• PASSAGE GIVEN:
# # # # # # #

The file <seed> must contain an atomic system in one of the supported formats. Usually the seed is a unit cell of a material (such simple systems can be created thanks to the mode
--create). However the <seed> can also be a supercell, a large system containing defects, a polycrystal, or any arbitrary atomic system.
The <param_file> is a text file that must contain keywords followed by appropriate values. Empty lines, and lines starting with the hash symbol (#), are ignored.
The keyword box is mandatory and must appear before any other keyword. It must be followed by three real numbers defining the size of the final box (in Å). The final box can only be a parallelepiped.
The keyword random <N> can be used to generate a random structure containing <N> grains. The positions and crystallographic orientations of the grains will be decided randomly by the program. Note that this method attempts to generate random numbers, therefore it is largely non-reproducible, i.e. starting from the exact same <param_file> and constructing a polycrystal with the present mode will most likely lead to different results.
With the keyword lattice, followed by a lattice type, the positions of the grains will be set according to the given lattice type. The lattice types are "bcc", "fcc", "diamond". For instance with an fcc lattice seeds will be placed at each corner of the box and at the center of each face. The crystallographic orientation of the grains will be randomly decided by the program.
The keyword node can be used to define explicitely the position (x,y,z) and orientation of a grain. The cartesian coordinates x, y, z, are usually given in Å. It is also possible to give them with respect to the box dimensions with the keyword BOX and an operation (see this page). For each grain, the crystallographic orientation can be specified in one of the following ways:
Each line starting with the keyword node defines one grain.
The keywords random, lattice, and node are mutually exclusive. Only one of them must be used in a parameter file.
By default the grains are constructed thanks to a 3-D Voronoi tesselation of space: the <seed> is placed at the position of each node, and expanded into the Voronoi polyhedron. Periodic bounday conditions are used in the three dimensions of space.
If one dimension of the box is shorter or equal to the provided <seed>, then a 2-D Voronoi tesselation will be automatically used. The dimension of the final box along that direction will automatically be set to the dimension of the <seed>. If a random orientation of the grains is asked for, the lattice will only be rotated around the small axis, i.e. all grains will have the same crystallographic orientation along that axis. Note that afterwards, one can use the option
-duplicate along that direction to generate a columnar structure.
If the initial <seed> contains shells (in the sense of an ionic core-shell model) they are duplicated along with the atoms (or cores). If auxiliary properties are defined for each atom in the initial <seed>, then the atom replica will be assigned the same auxiliary properties.
--polycrystal will assign a new auxiliary property to each atom: its grainID, i.e. the index of the grain the atom belongs to. This allows to easily select grains with the option
-select. Note that auxiliary properties can be written only to some file formats, e.g. Atomeye CFG format.

# # # # # # #

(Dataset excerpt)
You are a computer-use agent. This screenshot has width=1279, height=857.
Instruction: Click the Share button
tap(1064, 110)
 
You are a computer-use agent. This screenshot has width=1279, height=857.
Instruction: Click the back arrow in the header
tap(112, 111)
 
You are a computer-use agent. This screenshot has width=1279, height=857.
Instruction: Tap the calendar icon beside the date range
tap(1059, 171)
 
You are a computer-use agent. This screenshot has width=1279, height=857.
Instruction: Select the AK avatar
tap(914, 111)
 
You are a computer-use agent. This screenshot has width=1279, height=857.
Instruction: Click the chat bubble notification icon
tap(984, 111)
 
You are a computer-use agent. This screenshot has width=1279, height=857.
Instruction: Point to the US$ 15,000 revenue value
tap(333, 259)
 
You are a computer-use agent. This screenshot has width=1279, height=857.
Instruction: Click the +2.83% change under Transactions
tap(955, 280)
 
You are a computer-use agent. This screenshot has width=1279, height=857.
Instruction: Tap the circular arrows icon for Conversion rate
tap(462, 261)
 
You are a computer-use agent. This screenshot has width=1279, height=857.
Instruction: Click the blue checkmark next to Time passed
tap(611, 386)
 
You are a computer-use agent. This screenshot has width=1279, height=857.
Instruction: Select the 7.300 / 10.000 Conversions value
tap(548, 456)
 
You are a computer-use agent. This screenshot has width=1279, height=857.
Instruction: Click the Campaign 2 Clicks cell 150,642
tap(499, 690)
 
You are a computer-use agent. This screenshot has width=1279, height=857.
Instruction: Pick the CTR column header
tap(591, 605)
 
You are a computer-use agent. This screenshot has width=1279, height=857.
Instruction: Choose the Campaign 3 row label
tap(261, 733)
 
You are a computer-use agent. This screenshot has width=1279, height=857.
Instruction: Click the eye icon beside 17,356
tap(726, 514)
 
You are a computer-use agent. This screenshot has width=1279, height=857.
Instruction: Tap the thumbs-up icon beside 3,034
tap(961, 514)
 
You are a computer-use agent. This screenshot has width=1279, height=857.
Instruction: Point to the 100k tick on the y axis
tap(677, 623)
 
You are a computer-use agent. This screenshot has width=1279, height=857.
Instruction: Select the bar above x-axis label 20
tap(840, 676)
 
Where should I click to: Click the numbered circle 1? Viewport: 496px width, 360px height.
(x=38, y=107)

# # # # # # #

Retype everything in the polycrystal documentation from "The keyword box is" down to "be a parallelepiped.". The entries come from a different source than the polycrystal documentation.

• EXERCISE RESULT:
The keyword box is mandatory and must appear before any other keyword. It must be followed by three real numbers defining the size of the final box (in Å). The final box can only be a parallelepiped.